Heritage Forests Campaign- Administration Puts Our Last Wild National Forests at Risk; Statement of Robert Vandermark, Heritage Forests Campaign
Yesterday 58.5 million acres of ever-dwindling pristine National Forests in this country were protected for all, and today the Bush Administration has deliberately placed them on an endangered list. Millions of acres of our last wild forests are now immediately at risk. Theodore Roosevelt must be rolling in his grave. This leave no tree behind policy shreds paves the way for increased logging and mining in much of the nation's last wild areas.
Four years ago, this Administration made a promise to the American people to uphold the protection of these last wild areas, but almost as soon as that promise was made, they began dismantling National Forest safeguards for political ends. More than $9 million in Bush campaign contributions from energy and agribusiness have paid off.
The American people have spoken loud and clear on this issue - protect these valuable national treasures. Instead, this new policy masterfully executes the agenda of special interests, allowing timber companies to write forest plans that turn majestic national treasures into tree farms. National Forests deserve national protection, and should not be subject to the whims of local politics and Federal political cronies.
Politics aside, there are practical and fiscal problems with the plan. America's National Forests are currently covered with 386,000 miles of roads - enough to encircle the earth 15 times and the Forest Service currently has a $10 billion maintenance backlog on those roads. At this time of massive budget deficits, and a massive road maintenance backlog in our forests, the Forest Service should be making "no roads" the status quo and placing the burden of proof on those who wish to build, not on those who wish to protect. The Bush Administration is asking taxpayers to dig deeper into their wallets to build even more roads to nowhere.

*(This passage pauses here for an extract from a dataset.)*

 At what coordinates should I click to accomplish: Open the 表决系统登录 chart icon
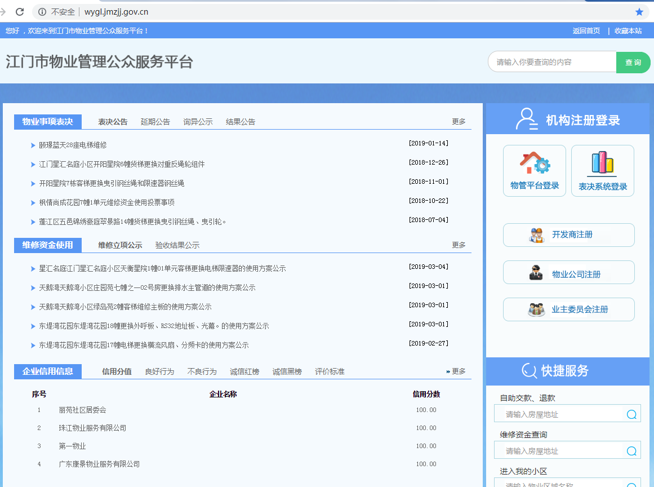(602, 163)
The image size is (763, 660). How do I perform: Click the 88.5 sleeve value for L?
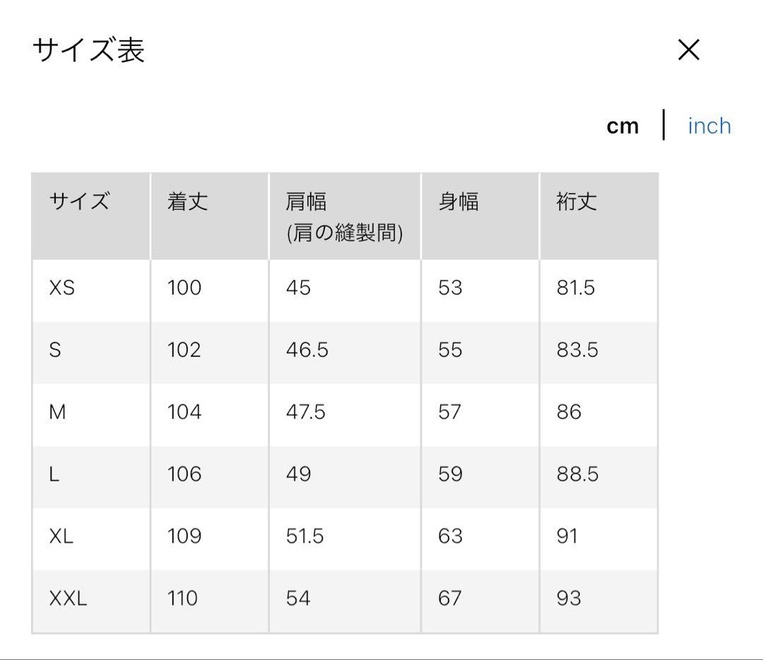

Nancy Pelosi- Bush Administration's New Regulation Repeal Roadless Rule
"With the release of new forest regulations today, the Bush Administration has completed its slow but thorough evisceration of the Roadless Area Conservation Rule. Developed by President Clinton to protect 58 million acres of road-free areas in our national forests, and supported overwhelmingly by the public, the roadless rule was intended to protect recreation, wildlife, and sources of drinking water in our national forests.
"President Bush's approach to our national forests is a perfect example of his policies on environmental protection - say the right thing, do the opposite. Early in his presidency, the Bush Administration announced their support for President Clinton's roadless rule. Since then they failed to defend the rule from the lawsuits of the timber industry, and in fact worked hand in hand with opponents to overturn the rule in court.
"Today the Bush Administration is issuing new regulations that in effect repeal the roadless rule. Soon the logging trucks will be able to roll into the roadless sections of national forests around the country. At every step of the way, the Bush Administration has given lip service to protecting our forests, while working vigorously to open them to logging and mining."